If you already have a preapproval letter from a lender, sellers know you’re serious. When you narrow your search and are close to buying, start thinking about making the deal close as soon as possible. You’ll want to prepare for what’s coming to get into your new home as quickly as possible. Here’s how to grease the wheels of the closing process.
The most important steps for closing on a house
Some states have different requirements, so look into your state’s rules before closing on a property. Whether required in your state or not, here are the general steps for closing on a house. Come into the process prepared to make your closing go smoothly.
- Escrow account– An escrow account ensures a secure transaction. A third party handles the money, so the seller knows funds are available, and the buyer can go through a proper process before he approves the purchase.

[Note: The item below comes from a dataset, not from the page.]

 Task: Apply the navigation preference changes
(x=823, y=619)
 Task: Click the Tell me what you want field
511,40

- Title search– This is a search conducted to find any claims on the property, such as liens. The title search is essential to ensure that nobody can make a claim against your new home after you have completed the purchase.
- Attorney – A real estate attorney can be valuable to you in pointing out any problems or suspicious wording in the paperwork. Some states require hiring an attorney as one of the steps for closing on a house.

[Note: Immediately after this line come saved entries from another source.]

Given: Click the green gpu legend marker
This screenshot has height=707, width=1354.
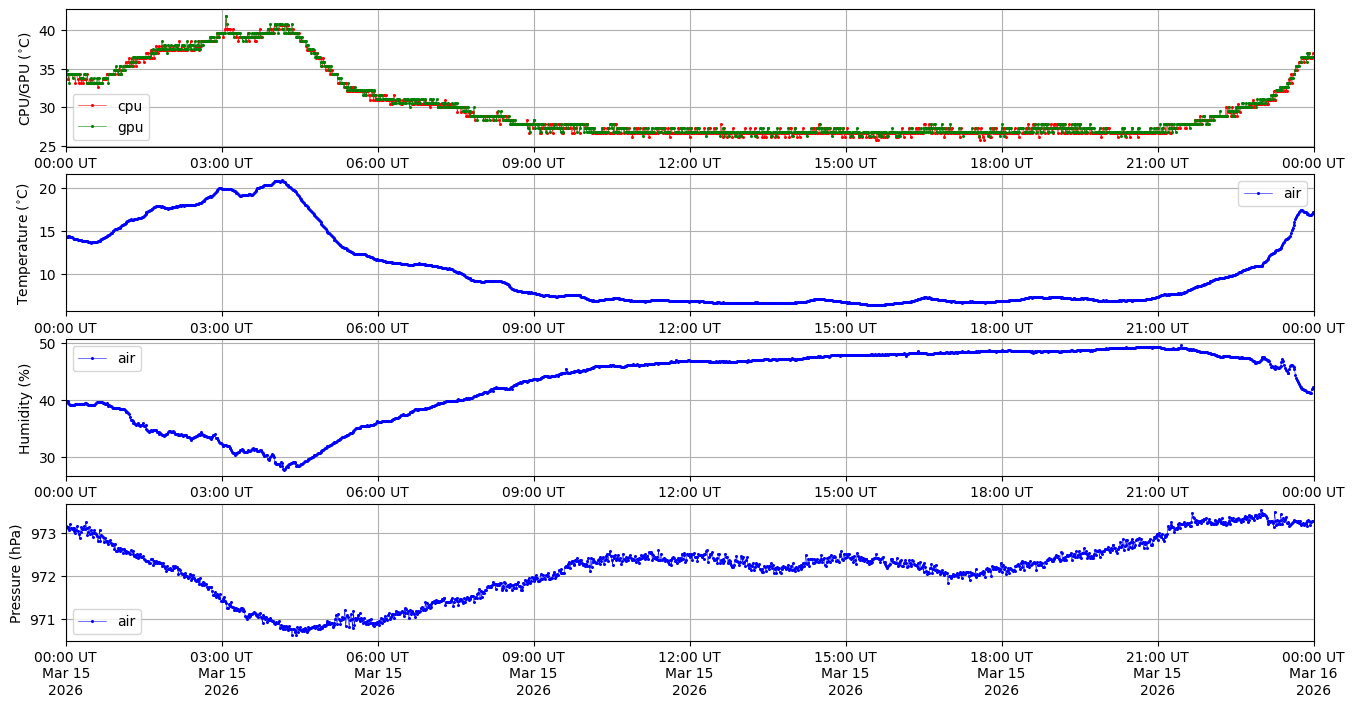Looking at the screenshot, I should (x=93, y=127).
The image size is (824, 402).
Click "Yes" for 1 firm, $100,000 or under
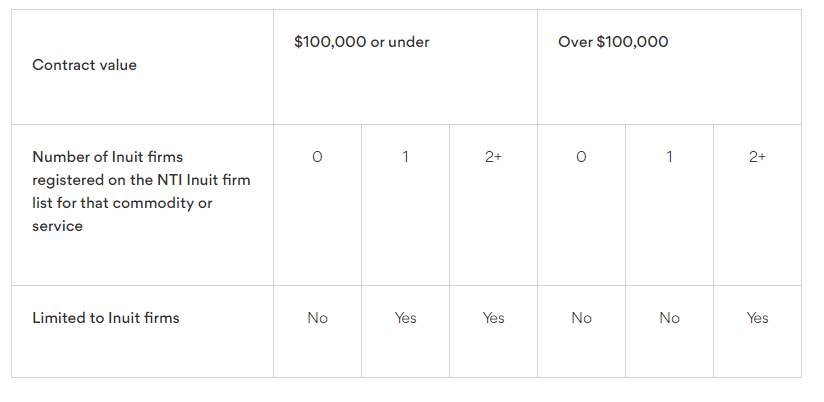(405, 318)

- Negotiate costs– Each of the steps in closing on a home comes with its own costs. These costs add up to extra expenses that can take buyers by surprise. You can save some money here if you ask questions and stand your ground. Getting rid of junk fees from lenders, having the seller pay for repairs, costs of pest inspections, and pest control: these are all on the table for negotiation.

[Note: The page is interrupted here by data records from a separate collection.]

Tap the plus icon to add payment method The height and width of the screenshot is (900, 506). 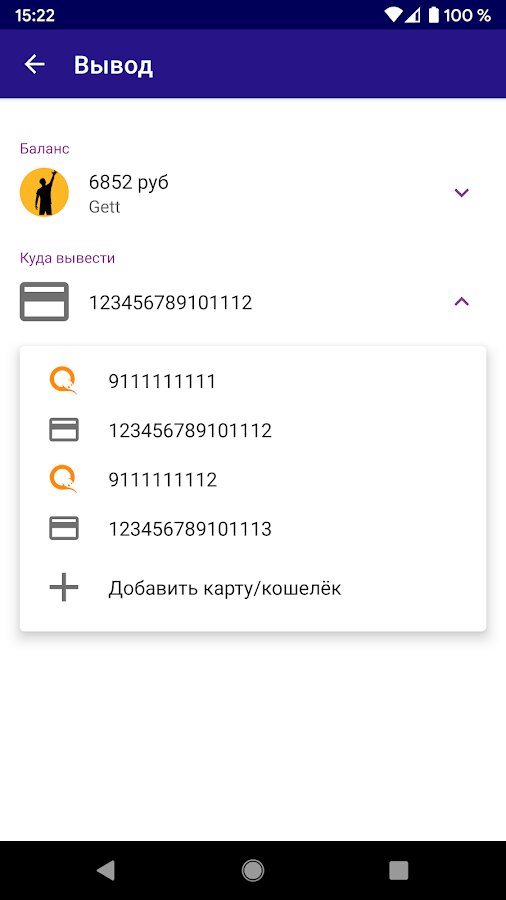[x=64, y=588]
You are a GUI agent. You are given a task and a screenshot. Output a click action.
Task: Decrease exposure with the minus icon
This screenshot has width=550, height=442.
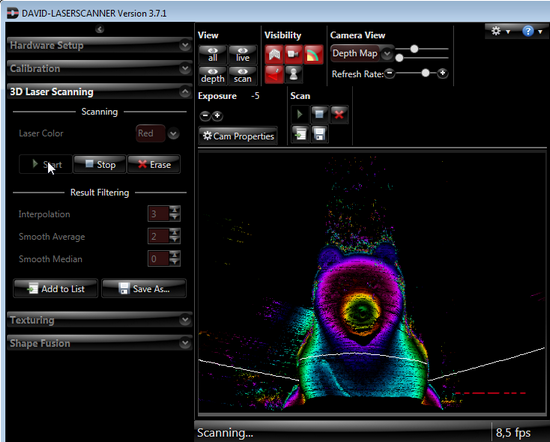click(x=206, y=115)
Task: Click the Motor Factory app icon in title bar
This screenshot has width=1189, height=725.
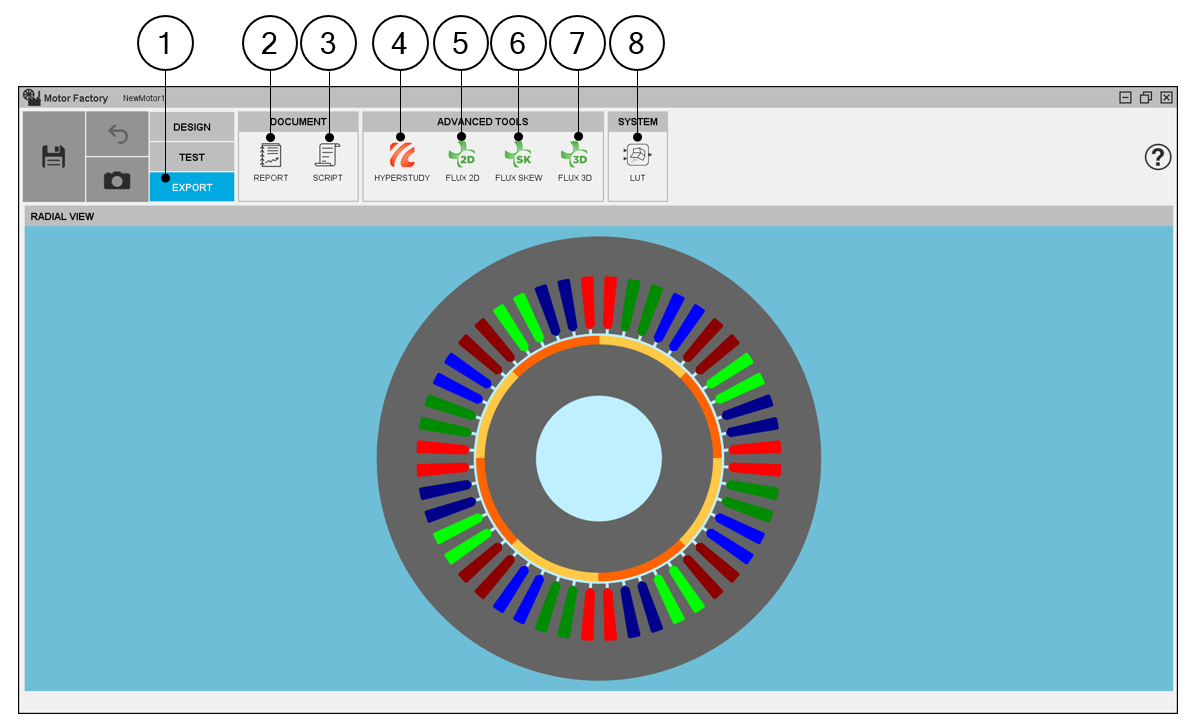Action: pyautogui.click(x=32, y=97)
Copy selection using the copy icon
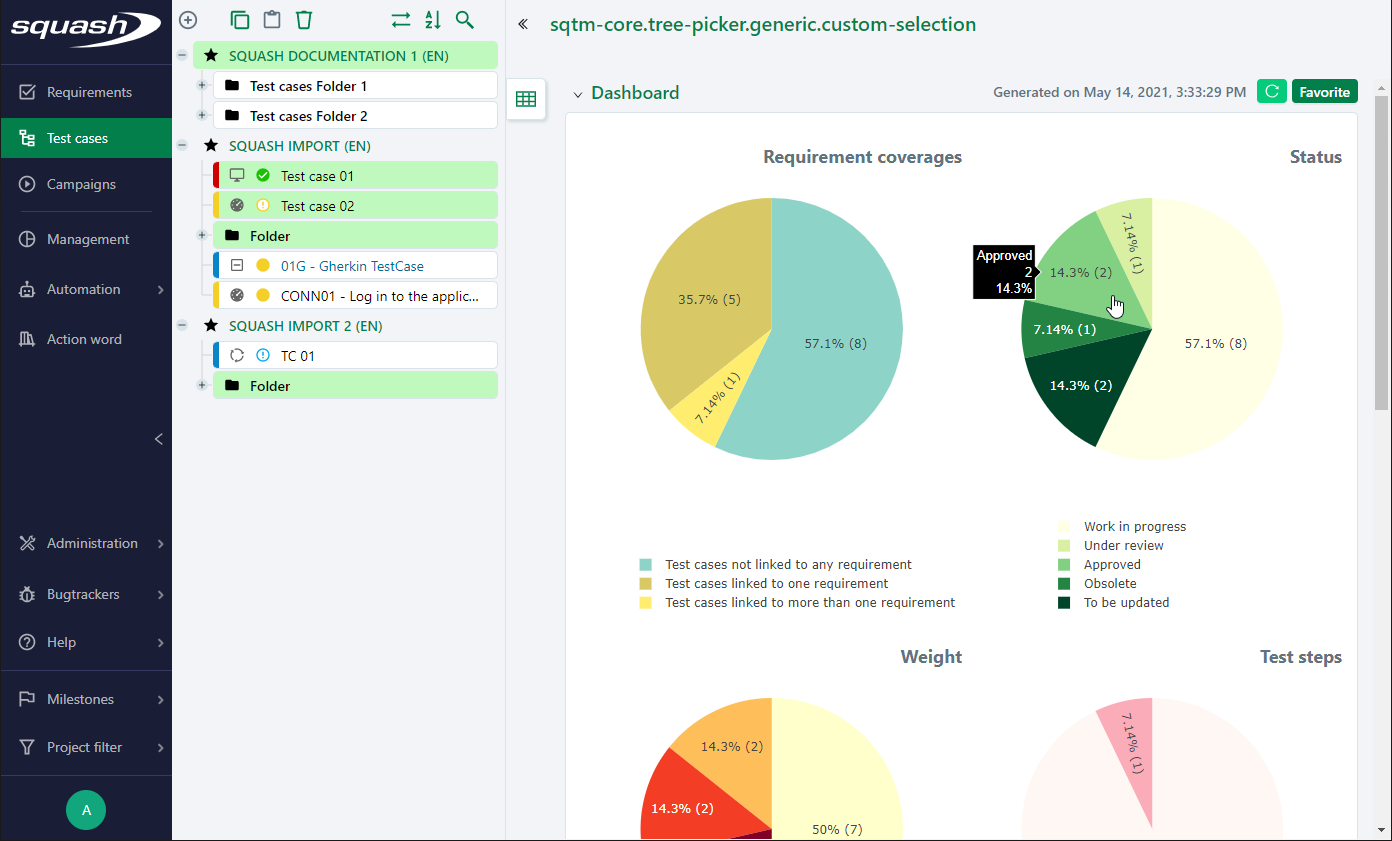The width and height of the screenshot is (1392, 841). 239,19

- Inspections– You’ll want the home inspected for any necessary repairs before you move in. Many lenders also require a review for pests such as termites that can damage the property’s foundation and treatment if they are present. Not only is this important to make your new home livable, but it will also let you know the costs associated with getting it to that standard.
- Lock interest rate– Interest rates fluctuate, and with a purchase this large, even the smallest change can make a big difference in your monthly payments and long-term costs. If you can, you may want to get your interest rate locked-in for the loan ahead of time.
- Contingencies – You must remove contingencies by a date stated in the offer to carry out the sale. Be aware of whether your contingencies have a passive approval, which means they are considered approved if not contested by that date. Keep your rights to challenge intact to maintain leverage in the purchase.
- Meet funding – You’ll need to find additional funding to cover the cost of the house. You likely already deposited earnest money into the escrow account. Usually, the earnest money will contribute to the down payment. All cost negotiations must occur before this point because if the deal falls through now, your earnest money could go to the seller as compensation.
- Final walk-through – Make sure all agreed-upon repairs are complete, and nothing new has arisen. Be confident when you purchase a home that everything is as you agreed to in the contract.
Congratulations, you are ready to become a homeowner. Be patient, and get into a home you love. Don’t let real estate agents or sellers rush you through any part of these steps for closing on a house. Ensure you do everything correctly to save yourself headaches and money. There is no point in getting into a home if you pay more than it is worth.
What has persuaded you to buy a house over renting?